Similar to Three Lives & Company, McNally Jackson books, at 52 Prince St., was “closed for browsing but open for business.” They will bring books to your place or ship them to you, and are taking orders by e-mail and phone.

As of March 16, all locations of the Strand Bookstore, including its flagship outlet at 12th St. and Broadway, were closed. Online checkout was also suspended.

Hours have been changed slightly at the Barnes & Noble store at Union Square but it was still open. The company’s Web site noted that the 17th St. outlet’s hours “may be temporarily adjusted” for health and safety reasons.

A worker who answered the phone there Wednesday afternoon said the store’s regular hours of 9 a.m. to 10 p.m. have been cut back to 10 a.m. to 7 p.m.

“It’s not booming,” she said of business.

Asked how sharply the amount of shoppers was down from the normal number, she said, “I can’t give you a percentage but it is very dead.”

Given that the store is Barnes & Noble’s largest — 62,000 square feet spread over four floors — it does at least offer shoppers ample space for social distancing.

On the other hand, owner Jim Drougas at the tiny Unoppressive Non-Imperialist Bargain Books, at 34 Carmine St., said his store has been closed since Tuesday.

“There was some discussion about selling certain books at the door for people who call,” he said. “The streets are dead so we realized there is no point.”
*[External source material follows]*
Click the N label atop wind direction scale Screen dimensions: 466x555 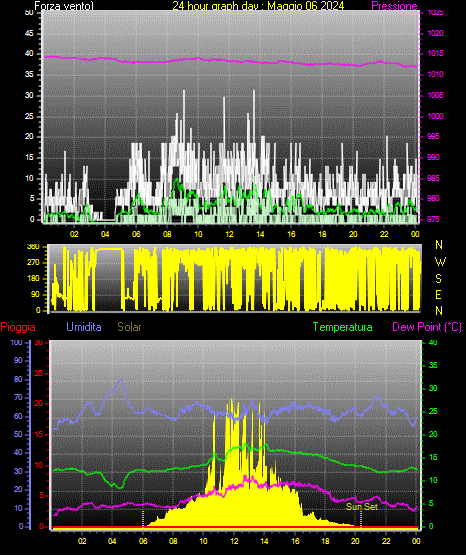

Local booksellers could become even more important if the virus pandemic drags on. Amazon — which accounts for 39 percent of all U.S. online orders — is now only replenishing its warehouses with essential items, including medical supplies and household staples. But the e-commerce giant is still delivering nonessentials while it has them.

However, if the decision is made to put the city “on lockdown,” only essential businesses would be allowed to remain open, such as groceries and pharmacies, plus possibly gas stations, banks and laundromats. 

Of course, books and bookstores are essential. Yet, it was still unknown if, in the case of a lockdown, book shops would continue to be allowed to deliver and have customers pick up orders, as bars and restaurants are now being allowed to do after they were ordered closed to patrons.


  1. Ron Kolm Ron Kolm March 18, 2020

    As far as bookstores go, Posman Books is pretty much totally closed. Our last day in Chelsea Market was this past Monday, March 16th. We had shortened our hours to close at seven instead of nine, but we were told by the Market that it would be totally closed the next day, Tuesday, so that was it. Most all of the food stores had already closed, or closed early on Monday. The staff was let go, which is a real drag, but given what’s going on, understandable, I guess. As far as I know, our other store, in Rockefeller Center, is closed too. We are trying to start a go-fund-me campaign, much like the McNally Jackson one. Please, everyone, keep buying and reading books whenever and wherever you can! Thank you.

    • ttaylor ttaylor November 26, 2020

      kolm online? whoopee! is the store in chelsea market open? how about d.b.a. on 1st ave near second?? for an english draught from a tall english pump? we live in new haven, now. would like to pop down whenever YOU say the word. you’re the archivist for us or anybody for where there is to go.

  2. Kathleen McGee Treat Kathleen McGee Treat March 18, 2020

    “Thank God for books” is spot-on! And for those of us who shamelessly have ordered from ABE Books now’s the time to stop that and call our local booksellers to show our support.